_WHAT IS NEEDED:_ Please write the following entries out once more, exactly.

_ENTRIES SHOWN:_
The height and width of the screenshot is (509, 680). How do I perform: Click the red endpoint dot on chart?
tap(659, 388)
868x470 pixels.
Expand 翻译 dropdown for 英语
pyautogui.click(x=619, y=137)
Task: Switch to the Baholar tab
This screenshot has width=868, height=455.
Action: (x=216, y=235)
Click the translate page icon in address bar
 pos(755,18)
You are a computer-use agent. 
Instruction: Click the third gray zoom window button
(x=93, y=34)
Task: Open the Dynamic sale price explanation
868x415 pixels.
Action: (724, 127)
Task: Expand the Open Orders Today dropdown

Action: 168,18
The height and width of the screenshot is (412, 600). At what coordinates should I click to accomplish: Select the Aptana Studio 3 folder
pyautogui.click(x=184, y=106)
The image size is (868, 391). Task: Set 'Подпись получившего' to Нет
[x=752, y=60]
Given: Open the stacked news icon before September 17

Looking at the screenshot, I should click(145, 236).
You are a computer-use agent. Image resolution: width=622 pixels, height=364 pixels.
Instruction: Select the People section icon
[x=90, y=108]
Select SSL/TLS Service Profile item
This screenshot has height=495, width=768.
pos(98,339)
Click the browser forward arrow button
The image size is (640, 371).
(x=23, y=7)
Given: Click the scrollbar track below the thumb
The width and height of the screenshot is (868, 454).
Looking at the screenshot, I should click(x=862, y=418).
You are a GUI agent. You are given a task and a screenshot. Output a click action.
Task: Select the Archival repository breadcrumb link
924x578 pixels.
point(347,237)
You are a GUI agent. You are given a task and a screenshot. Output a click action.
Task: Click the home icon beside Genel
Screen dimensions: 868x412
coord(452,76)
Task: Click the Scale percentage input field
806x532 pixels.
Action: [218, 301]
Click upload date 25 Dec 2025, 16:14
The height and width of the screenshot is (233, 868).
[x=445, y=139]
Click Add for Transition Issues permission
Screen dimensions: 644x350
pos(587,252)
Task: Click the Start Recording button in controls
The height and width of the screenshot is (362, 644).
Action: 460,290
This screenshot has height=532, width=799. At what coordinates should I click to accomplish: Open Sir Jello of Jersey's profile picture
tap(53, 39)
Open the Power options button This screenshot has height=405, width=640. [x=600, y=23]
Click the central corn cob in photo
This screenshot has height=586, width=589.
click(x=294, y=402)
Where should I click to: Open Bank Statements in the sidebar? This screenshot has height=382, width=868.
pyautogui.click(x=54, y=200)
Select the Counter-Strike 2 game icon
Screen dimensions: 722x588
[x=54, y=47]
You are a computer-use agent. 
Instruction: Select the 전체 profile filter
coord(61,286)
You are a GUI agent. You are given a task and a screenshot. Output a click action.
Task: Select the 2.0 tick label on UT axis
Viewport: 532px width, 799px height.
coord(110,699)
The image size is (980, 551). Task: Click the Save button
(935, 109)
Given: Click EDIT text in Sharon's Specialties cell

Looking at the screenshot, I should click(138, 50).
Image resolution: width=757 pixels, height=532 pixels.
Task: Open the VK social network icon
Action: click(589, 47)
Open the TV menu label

_TASK RESULT:_
The height and width of the screenshot is (509, 680). How do I perform: Click the red endpoint dot on chart?
tap(659, 388)
868x470 pixels.
Expand 翻译 dropdown for 英语
pyautogui.click(x=619, y=137)
Task: Switch to the Baholar tab
This screenshot has width=868, height=455.
Action: (x=216, y=235)
Click the translate page icon in address bar
 pos(755,18)
You are a computer-use agent. 
Instruction: Click the third gray zoom window button
(x=93, y=34)
Task: Open the Dynamic sale price explanation
868x415 pixels.
Action: (724, 127)
Task: Expand the Open Orders Today dropdown

Action: 168,18
The height and width of the screenshot is (412, 600). At what coordinates should I click to accomplish: Select the Aptana Studio 3 folder
pyautogui.click(x=184, y=106)
The image size is (868, 391). Task: Set 'Подпись получившего' to Нет
[x=752, y=60]
Given: Open the stacked news icon before September 17

Looking at the screenshot, I should click(145, 236).
You are a computer-use agent. Image resolution: width=622 pixels, height=364 pixels.
Instruction: Select the People section icon
[x=90, y=108]
Select SSL/TLS Service Profile item
This screenshot has height=495, width=768.
pos(98,339)
Click the browser forward arrow button
The image size is (640, 371).
(x=23, y=7)
Given: Click the scrollbar track below the thumb
The width and height of the screenshot is (868, 454).
Looking at the screenshot, I should click(x=862, y=418).
You are a GUI agent. You are given a task and a screenshot. Output a click action.
Task: Select the Archival repository breadcrumb link
924x578 pixels.
point(347,237)
You are a GUI agent. You are given a task and a screenshot. Output a click action.
Task: Click the home icon beside Genel
Screen dimensions: 868x412
coord(452,76)
Task: Click the Scale percentage input field
806x532 pixels.
Action: [218, 301]
Click upload date 25 Dec 2025, 16:14
The height and width of the screenshot is (233, 868).
[x=445, y=139]
Click Add for Transition Issues permission
Screen dimensions: 644x350
pos(587,252)
Task: Click the Start Recording button in controls
The height and width of the screenshot is (362, 644).
Action: 460,290
This screenshot has height=532, width=799. At what coordinates should I click to accomplish: Open Sir Jello of Jersey's profile picture
tap(53, 39)
Open the Power options button This screenshot has height=405, width=640. [x=600, y=23]
Click the central corn cob in photo
This screenshot has height=586, width=589.
click(x=294, y=402)
Where should I click to: Open Bank Statements in the sidebar? This screenshot has height=382, width=868.
pyautogui.click(x=54, y=200)
Select the Counter-Strike 2 game icon
Screen dimensions: 722x588
[x=54, y=47]
You are a computer-use agent. 
Instruction: Select the 전체 profile filter
coord(61,286)
You are a GUI agent. You are given a task and a screenshot. Output a click action.
Task: Select the 2.0 tick label on UT axis
Viewport: 532px width, 799px height.
coord(110,699)
The image size is (980, 551). Task: Click the Save button
(935, 109)
Given: Click EDIT text in Sharon's Specialties cell

Looking at the screenshot, I should click(138, 50).
Image resolution: width=757 pixels, height=532 pixels.
Task: Open the VK social network icon
Action: click(589, 47)
Open the TV menu label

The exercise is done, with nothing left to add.